● **Your task**: For this exercise, print the records below verbatim.

[Data entries]
+++
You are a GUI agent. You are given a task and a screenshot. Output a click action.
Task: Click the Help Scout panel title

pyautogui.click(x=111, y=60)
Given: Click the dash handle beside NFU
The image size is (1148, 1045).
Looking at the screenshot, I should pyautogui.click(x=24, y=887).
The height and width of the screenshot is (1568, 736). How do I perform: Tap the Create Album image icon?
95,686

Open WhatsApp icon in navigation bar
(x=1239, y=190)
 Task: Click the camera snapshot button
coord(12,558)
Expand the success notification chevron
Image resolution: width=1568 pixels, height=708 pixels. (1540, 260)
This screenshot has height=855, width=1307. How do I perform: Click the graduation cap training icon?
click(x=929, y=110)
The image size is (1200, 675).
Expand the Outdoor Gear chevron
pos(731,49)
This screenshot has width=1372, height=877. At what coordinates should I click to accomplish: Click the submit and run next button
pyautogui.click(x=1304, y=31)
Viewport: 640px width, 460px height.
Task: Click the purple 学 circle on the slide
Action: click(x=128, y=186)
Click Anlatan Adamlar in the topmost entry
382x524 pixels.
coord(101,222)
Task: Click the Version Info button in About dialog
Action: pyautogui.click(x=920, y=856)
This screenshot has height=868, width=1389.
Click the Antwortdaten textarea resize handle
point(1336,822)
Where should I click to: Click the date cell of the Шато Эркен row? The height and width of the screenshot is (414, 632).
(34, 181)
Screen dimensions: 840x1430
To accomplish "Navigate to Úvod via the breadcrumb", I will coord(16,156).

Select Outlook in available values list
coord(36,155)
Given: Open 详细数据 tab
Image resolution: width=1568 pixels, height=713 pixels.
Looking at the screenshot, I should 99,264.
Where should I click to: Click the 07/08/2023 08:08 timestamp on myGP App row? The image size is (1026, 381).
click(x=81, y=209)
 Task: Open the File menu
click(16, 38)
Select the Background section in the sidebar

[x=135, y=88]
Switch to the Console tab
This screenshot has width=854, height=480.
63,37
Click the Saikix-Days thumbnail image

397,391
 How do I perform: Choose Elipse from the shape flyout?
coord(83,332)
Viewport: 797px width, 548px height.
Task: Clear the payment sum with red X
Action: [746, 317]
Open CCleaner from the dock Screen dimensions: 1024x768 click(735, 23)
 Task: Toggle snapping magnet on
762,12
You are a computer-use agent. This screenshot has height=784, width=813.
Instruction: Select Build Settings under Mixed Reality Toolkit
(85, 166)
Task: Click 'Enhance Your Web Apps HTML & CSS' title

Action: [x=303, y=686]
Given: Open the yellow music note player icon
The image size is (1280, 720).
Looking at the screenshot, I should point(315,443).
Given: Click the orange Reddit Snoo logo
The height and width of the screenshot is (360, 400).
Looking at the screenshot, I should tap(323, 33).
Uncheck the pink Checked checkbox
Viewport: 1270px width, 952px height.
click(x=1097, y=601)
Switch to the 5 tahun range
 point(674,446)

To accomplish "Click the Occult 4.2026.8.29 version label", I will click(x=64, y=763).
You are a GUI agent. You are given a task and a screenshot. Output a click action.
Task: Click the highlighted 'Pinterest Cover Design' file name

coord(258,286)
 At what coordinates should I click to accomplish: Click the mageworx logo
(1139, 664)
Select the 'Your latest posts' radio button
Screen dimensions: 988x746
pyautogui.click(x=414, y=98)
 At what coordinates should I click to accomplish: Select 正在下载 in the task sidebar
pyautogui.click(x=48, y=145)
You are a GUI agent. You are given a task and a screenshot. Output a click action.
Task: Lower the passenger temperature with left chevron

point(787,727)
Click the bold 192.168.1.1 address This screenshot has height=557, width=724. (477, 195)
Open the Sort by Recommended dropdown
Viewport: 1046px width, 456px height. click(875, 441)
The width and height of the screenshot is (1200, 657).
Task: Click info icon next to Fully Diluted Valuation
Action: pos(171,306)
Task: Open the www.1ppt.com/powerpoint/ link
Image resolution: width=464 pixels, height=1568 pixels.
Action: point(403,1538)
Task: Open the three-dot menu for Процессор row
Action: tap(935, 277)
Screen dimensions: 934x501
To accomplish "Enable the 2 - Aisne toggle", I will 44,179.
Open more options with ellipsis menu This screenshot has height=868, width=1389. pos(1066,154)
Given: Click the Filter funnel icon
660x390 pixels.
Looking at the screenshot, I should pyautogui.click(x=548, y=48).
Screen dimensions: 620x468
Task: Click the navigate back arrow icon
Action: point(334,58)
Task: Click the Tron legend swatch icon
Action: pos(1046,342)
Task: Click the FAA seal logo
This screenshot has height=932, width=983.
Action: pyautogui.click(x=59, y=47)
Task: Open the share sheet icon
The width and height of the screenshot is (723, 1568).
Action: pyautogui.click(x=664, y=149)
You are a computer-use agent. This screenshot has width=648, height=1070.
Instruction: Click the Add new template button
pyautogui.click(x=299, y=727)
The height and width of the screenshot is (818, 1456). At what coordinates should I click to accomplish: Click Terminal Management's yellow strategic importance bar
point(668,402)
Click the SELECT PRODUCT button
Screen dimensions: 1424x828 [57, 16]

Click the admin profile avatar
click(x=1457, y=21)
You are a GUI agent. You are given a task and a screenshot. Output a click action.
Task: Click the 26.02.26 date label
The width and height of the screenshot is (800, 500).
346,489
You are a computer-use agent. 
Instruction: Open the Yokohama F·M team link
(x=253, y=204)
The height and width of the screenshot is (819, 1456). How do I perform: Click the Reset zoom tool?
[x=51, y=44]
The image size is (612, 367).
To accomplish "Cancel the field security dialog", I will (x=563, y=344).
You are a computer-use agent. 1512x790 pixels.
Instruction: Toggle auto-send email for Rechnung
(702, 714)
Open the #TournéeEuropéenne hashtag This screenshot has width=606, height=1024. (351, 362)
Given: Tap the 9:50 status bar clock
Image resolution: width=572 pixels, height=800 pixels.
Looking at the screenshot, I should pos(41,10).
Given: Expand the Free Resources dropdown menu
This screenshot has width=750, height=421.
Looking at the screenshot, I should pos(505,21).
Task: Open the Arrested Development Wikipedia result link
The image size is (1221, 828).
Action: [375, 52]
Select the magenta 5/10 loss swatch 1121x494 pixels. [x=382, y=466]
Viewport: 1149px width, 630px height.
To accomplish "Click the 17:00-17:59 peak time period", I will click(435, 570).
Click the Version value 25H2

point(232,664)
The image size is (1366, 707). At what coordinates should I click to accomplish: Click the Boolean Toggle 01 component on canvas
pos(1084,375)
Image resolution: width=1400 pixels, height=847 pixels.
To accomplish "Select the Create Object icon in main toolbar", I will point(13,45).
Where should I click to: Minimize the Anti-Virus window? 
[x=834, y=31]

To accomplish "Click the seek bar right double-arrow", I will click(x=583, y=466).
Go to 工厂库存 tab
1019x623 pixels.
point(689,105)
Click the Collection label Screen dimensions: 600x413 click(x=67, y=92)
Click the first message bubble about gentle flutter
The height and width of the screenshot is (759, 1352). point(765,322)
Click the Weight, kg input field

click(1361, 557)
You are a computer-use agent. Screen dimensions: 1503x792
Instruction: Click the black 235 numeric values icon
+++
● **Result below**:
You are a GUI agent. You are given a task and a screenshot. Output a click action.
Task: Click the Help Scout panel title

pyautogui.click(x=111, y=60)
Given: Click the dash handle beside NFU
The image size is (1148, 1045).
Looking at the screenshot, I should pyautogui.click(x=24, y=887).
The height and width of the screenshot is (1568, 736). How do I perform: Tap the Create Album image icon?
95,686

Open WhatsApp icon in navigation bar
(x=1239, y=190)
 Task: Click the camera snapshot button
coord(12,558)
Expand the success notification chevron
Image resolution: width=1568 pixels, height=708 pixels. (1540, 260)
This screenshot has height=855, width=1307. How do I perform: Click the graduation cap training icon?
click(x=929, y=110)
The image size is (1200, 675).
Expand the Outdoor Gear chevron
pos(731,49)
This screenshot has width=1372, height=877. At what coordinates should I click to accomplish: Click the submit and run next button
pyautogui.click(x=1304, y=31)
Viewport: 640px width, 460px height.
Task: Click the purple 学 circle on the slide
Action: click(x=128, y=186)
Click Anlatan Adamlar in the topmost entry
382x524 pixels.
coord(101,222)
Task: Click the Version Info button in About dialog
Action: pyautogui.click(x=920, y=856)
This screenshot has height=868, width=1389.
Click the Antwortdaten textarea resize handle
point(1336,822)
Where should I click to: Click the date cell of the Шато Эркен row? The height and width of the screenshot is (414, 632).
(34, 181)
Screen dimensions: 840x1430
To accomplish "Navigate to Úvod via the breadcrumb", I will coord(16,156).

Select Outlook in available values list
coord(36,155)
Given: Open 详细数据 tab
Image resolution: width=1568 pixels, height=713 pixels.
Looking at the screenshot, I should 99,264.
Where should I click to: Click the 07/08/2023 08:08 timestamp on myGP App row? The image size is (1026, 381).
click(x=81, y=209)
 Task: Open the File menu
click(16, 38)
Select the Background section in the sidebar

[x=135, y=88]
Switch to the Console tab
This screenshot has width=854, height=480.
63,37
Click the Saikix-Days thumbnail image

397,391
 How do I perform: Choose Elipse from the shape flyout?
coord(83,332)
Viewport: 797px width, 548px height.
Task: Clear the payment sum with red X
Action: [746, 317]
Open CCleaner from the dock Screen dimensions: 1024x768 click(735, 23)
 Task: Toggle snapping magnet on
762,12
You are a computer-use agent. This screenshot has height=784, width=813.
Instruction: Select Build Settings under Mixed Reality Toolkit
(85, 166)
Task: Click 'Enhance Your Web Apps HTML & CSS' title

Action: [x=303, y=686]
Given: Open the yellow music note player icon
The image size is (1280, 720).
Looking at the screenshot, I should point(315,443).
Given: Click the orange Reddit Snoo logo
The height and width of the screenshot is (360, 400).
Looking at the screenshot, I should tap(323, 33).
Uncheck the pink Checked checkbox
Viewport: 1270px width, 952px height.
click(x=1097, y=601)
Switch to the 5 tahun range
 point(674,446)

To accomplish "Click the Occult 4.2026.8.29 version label", I will click(x=64, y=763).
You are a GUI agent. You are given a task and a screenshot. Output a click action.
Task: Click the highlighted 'Pinterest Cover Design' file name

coord(258,286)
 At what coordinates should I click to accomplish: Click the mageworx logo
(1139, 664)
Select the 'Your latest posts' radio button
Screen dimensions: 988x746
pyautogui.click(x=414, y=98)
 At what coordinates should I click to accomplish: Select 正在下载 in the task sidebar
pyautogui.click(x=48, y=145)
You are a GUI agent. You are given a task and a screenshot. Output a click action.
Task: Lower the passenger temperature with left chevron

point(787,727)
Click the bold 192.168.1.1 address This screenshot has height=557, width=724. (477, 195)
Open the Sort by Recommended dropdown
Viewport: 1046px width, 456px height. click(875, 441)
The width and height of the screenshot is (1200, 657).
Task: Click info icon next to Fully Diluted Valuation
Action: pos(171,306)
Task: Open the www.1ppt.com/powerpoint/ link
Image resolution: width=464 pixels, height=1568 pixels.
Action: point(403,1538)
Task: Open the three-dot menu for Процессор row
Action: tap(935, 277)
Screen dimensions: 934x501
To accomplish "Enable the 2 - Aisne toggle", I will 44,179.
Open more options with ellipsis menu This screenshot has height=868, width=1389. pos(1066,154)
Given: Click the Filter funnel icon
660x390 pixels.
Looking at the screenshot, I should pyautogui.click(x=548, y=48).
Screen dimensions: 620x468
Task: Click the navigate back arrow icon
Action: point(334,58)
Task: Click the Tron legend swatch icon
Action: pos(1046,342)
Task: Click the FAA seal logo
This screenshot has height=932, width=983.
Action: pyautogui.click(x=59, y=47)
Task: Open the share sheet icon
The width and height of the screenshot is (723, 1568).
Action: pyautogui.click(x=664, y=149)
You are a computer-use agent. This screenshot has width=648, height=1070.
Instruction: Click the Add new template button
pyautogui.click(x=299, y=727)
The height and width of the screenshot is (818, 1456). At what coordinates should I click to accomplish: Click Terminal Management's yellow strategic importance bar
point(668,402)
Click the SELECT PRODUCT button
Screen dimensions: 1424x828 [57, 16]

Click the admin profile avatar
click(x=1457, y=21)
You are a GUI agent. You are given a task and a screenshot. Output a click action.
Task: Click the 26.02.26 date label
The width and height of the screenshot is (800, 500).
346,489
You are a computer-use agent. 
Instruction: Open the Yokohama F·M team link
(x=253, y=204)
The height and width of the screenshot is (819, 1456). How do I perform: Click the Reset zoom tool?
[x=51, y=44]
The image size is (612, 367).
To accomplish "Cancel the field security dialog", I will (x=563, y=344).
You are a computer-use agent. 1512x790 pixels.
Instruction: Toggle auto-send email for Rechnung
(702, 714)
Open the #TournéeEuropéenne hashtag This screenshot has width=606, height=1024. (351, 362)
Given: Tap the 9:50 status bar clock
Image resolution: width=572 pixels, height=800 pixels.
Looking at the screenshot, I should pos(41,10).
Given: Expand the Free Resources dropdown menu
This screenshot has width=750, height=421.
Looking at the screenshot, I should pos(505,21).
Task: Open the Arrested Development Wikipedia result link
The image size is (1221, 828).
Action: [375, 52]
Select the magenta 5/10 loss swatch 1121x494 pixels. [x=382, y=466]
Viewport: 1149px width, 630px height.
To accomplish "Click the 17:00-17:59 peak time period", I will click(435, 570).
Click the Version value 25H2

point(232,664)
The image size is (1366, 707). At what coordinates should I click to accomplish: Click the Boolean Toggle 01 component on canvas
pos(1084,375)
Image resolution: width=1400 pixels, height=847 pixels.
To accomplish "Select the Create Object icon in main toolbar", I will point(13,45).
Where should I click to: Minimize the Anti-Virus window? 
[x=834, y=31]

To accomplish "Click the seek bar right double-arrow", I will click(x=583, y=466).
Go to 工厂库存 tab
1019x623 pixels.
point(689,105)
Click the Collection label Screen dimensions: 600x413 click(x=67, y=92)
Click the first message bubble about gentle flutter
The height and width of the screenshot is (759, 1352). point(765,322)
Click the Weight, kg input field

click(1361, 557)
You are a computer-use agent. Screen dimensions: 1503x792
Instruction: Click the black 235 numeric values icon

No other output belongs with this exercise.